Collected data
——

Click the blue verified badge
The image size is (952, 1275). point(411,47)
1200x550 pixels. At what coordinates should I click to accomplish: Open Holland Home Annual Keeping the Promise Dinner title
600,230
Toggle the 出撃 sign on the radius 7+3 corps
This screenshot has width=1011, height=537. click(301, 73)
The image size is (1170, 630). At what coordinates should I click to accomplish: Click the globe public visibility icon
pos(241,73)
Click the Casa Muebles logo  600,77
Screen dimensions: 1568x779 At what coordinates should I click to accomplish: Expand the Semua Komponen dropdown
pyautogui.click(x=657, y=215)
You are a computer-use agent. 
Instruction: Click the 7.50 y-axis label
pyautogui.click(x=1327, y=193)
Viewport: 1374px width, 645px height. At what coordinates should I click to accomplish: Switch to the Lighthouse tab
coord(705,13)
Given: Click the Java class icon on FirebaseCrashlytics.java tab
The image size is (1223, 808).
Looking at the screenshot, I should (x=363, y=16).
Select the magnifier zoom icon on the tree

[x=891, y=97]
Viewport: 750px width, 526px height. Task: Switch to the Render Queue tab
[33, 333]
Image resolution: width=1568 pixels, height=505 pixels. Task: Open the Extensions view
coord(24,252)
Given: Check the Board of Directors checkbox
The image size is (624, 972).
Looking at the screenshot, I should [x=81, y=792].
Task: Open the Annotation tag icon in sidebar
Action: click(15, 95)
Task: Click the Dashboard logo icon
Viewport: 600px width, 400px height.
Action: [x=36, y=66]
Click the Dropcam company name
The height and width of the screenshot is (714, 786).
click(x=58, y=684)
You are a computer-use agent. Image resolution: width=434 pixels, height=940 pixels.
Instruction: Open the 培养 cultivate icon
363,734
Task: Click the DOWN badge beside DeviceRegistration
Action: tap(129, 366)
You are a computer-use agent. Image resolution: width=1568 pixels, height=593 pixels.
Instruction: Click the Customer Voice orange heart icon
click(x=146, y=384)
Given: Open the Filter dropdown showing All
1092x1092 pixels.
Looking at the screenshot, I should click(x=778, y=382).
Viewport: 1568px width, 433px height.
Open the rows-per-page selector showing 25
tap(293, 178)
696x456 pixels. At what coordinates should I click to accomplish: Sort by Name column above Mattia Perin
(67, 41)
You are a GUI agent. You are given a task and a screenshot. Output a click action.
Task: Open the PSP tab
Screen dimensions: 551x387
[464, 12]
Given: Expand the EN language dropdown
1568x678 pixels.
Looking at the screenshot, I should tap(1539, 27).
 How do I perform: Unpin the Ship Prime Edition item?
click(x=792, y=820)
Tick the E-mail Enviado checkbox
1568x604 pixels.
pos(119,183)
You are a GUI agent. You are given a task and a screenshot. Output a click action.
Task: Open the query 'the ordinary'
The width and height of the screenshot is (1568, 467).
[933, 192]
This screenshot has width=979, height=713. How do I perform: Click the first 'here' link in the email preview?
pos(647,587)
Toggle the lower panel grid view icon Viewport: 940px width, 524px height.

——

EXERCISE | Return every record above exactly as written.

TASK RESPONSE |
Click the blue verified badge
The image size is (952, 1275). point(411,47)
1200x550 pixels. At what coordinates should I click to accomplish: Open Holland Home Annual Keeping the Promise Dinner title
600,230
Toggle the 出撃 sign on the radius 7+3 corps
This screenshot has width=1011, height=537. click(301, 73)
The image size is (1170, 630). At what coordinates should I click to accomplish: Click the globe public visibility icon
pos(241,73)
Click the Casa Muebles logo  600,77
Screen dimensions: 1568x779 At what coordinates should I click to accomplish: Expand the Semua Komponen dropdown
pyautogui.click(x=657, y=215)
You are a computer-use agent. 
Instruction: Click the 7.50 y-axis label
pyautogui.click(x=1327, y=193)
Viewport: 1374px width, 645px height. At what coordinates should I click to accomplish: Switch to the Lighthouse tab
coord(705,13)
Given: Click the Java class icon on FirebaseCrashlytics.java tab
The image size is (1223, 808).
Looking at the screenshot, I should (x=363, y=16).
Select the magnifier zoom icon on the tree

[x=891, y=97]
Viewport: 750px width, 526px height. Task: Switch to the Render Queue tab
[33, 333]
Image resolution: width=1568 pixels, height=505 pixels. Task: Open the Extensions view
coord(24,252)
Given: Check the Board of Directors checkbox
The image size is (624, 972).
Looking at the screenshot, I should [x=81, y=792].
Task: Open the Annotation tag icon in sidebar
Action: click(15, 95)
Task: Click the Dashboard logo icon
Viewport: 600px width, 400px height.
Action: [x=36, y=66]
Click the Dropcam company name
The height and width of the screenshot is (714, 786).
click(x=58, y=684)
You are a computer-use agent. Image resolution: width=434 pixels, height=940 pixels.
Instruction: Open the 培养 cultivate icon
363,734
Task: Click the DOWN badge beside DeviceRegistration
Action: tap(129, 366)
You are a computer-use agent. Image resolution: width=1568 pixels, height=593 pixels.
Instruction: Click the Customer Voice orange heart icon
click(x=146, y=384)
Given: Open the Filter dropdown showing All
1092x1092 pixels.
Looking at the screenshot, I should click(x=778, y=382).
Viewport: 1568px width, 433px height.
Open the rows-per-page selector showing 25
tap(293, 178)
696x456 pixels. At what coordinates should I click to accomplish: Sort by Name column above Mattia Perin
(67, 41)
You are a GUI agent. You are given a task and a screenshot. Output a click action.
Task: Open the PSP tab
Screen dimensions: 551x387
[464, 12]
Given: Expand the EN language dropdown
1568x678 pixels.
Looking at the screenshot, I should tap(1539, 27).
 How do I perform: Unpin the Ship Prime Edition item?
click(x=792, y=820)
Tick the E-mail Enviado checkbox
1568x604 pixels.
pos(119,183)
You are a GUI agent. You are given a task and a screenshot. Output a click action.
Task: Open the query 'the ordinary'
The width and height of the screenshot is (1568, 467).
[933, 192]
This screenshot has width=979, height=713. How do I perform: Click the first 'here' link in the email preview?
pos(647,587)
Toggle the lower panel grid view icon Viewport: 940px width, 524px height.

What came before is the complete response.